The bourgeois parliament, even the most democratic in the most democratic republic, in which the property and rule of the capitalists are preserved, is a machine for the suppression of the working millions by small groups of exploiters. The socialists, the fighters for the emancipation of the working people from exploitation, had to utilise the bourgeois parliaments as a platform, as a base, for propaganda, agitation, and organisation as long as our struggle was confined to the framework of the bourgeois system: Now that world history has brought up the question of destroying the whole of that system, of overthrowing and suppressing the exploiters, of passing from capitalism to socialism, it would be a shameful betrayal of the proletariat, deserting to its class enemy, the bourgeoisie, and being a traitor and a renegade to confine oneself to bourgeois parliamentarism, to bourgeois democracy, to present it as “democracy” in general, to obscure its bourgeois character, to forget that as long as capitalist property exists universal suffrage is an instrument of the bourgeois state.
 


1In the first days of November 1918, while war still raged across Europe, German workers and soldiers rose in revolt, forming revolutionary councils across the country.

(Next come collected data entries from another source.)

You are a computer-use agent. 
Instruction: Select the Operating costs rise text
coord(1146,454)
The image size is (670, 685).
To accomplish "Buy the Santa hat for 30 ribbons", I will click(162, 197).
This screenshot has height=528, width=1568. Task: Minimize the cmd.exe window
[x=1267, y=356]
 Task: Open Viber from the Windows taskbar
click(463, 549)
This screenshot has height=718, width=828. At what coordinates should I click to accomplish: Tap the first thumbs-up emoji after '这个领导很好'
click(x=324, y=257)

Their uprising toppled the German Empire on November 9 and brought Germany’s participation in the war to an abrupt end two days later, thereby halting the first world interimperialist slaughter. The overthrow of the regime of Wilhelm II, German kaiser and king of Prussia, coming a little more than a year after that of the Russian tsar, opened the second front in the struggle against the international imperialist system. It helped lessen the imperialists’s attempts to isolate the Russian workers’ and peasants’ republic established under Bolshevik leadership in November 1917. Together with the Russian example, the German experience convinced millions of workers of the need for a new, Communist International.

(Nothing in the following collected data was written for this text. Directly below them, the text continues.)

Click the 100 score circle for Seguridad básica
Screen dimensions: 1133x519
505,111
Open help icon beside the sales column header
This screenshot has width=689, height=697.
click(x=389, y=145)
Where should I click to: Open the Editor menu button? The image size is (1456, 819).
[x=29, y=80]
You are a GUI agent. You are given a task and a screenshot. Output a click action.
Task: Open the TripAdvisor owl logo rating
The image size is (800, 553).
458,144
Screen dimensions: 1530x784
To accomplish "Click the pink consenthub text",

2The Spartacus League had originated as a revolutionary current in the Social Democratic Party of Germany (SPD), initiating and spearheading opposition to the SPD majority leadership’s open support in August 1914 to German imperialist war policy. When the workers overthrew the kaiser on Nov. 9, 1918, the main social-democratic currents formed a provisional government. The Spartacists advocated replacing this government with one resting on the mass-based councils of workers and soldiers formed during the uprising.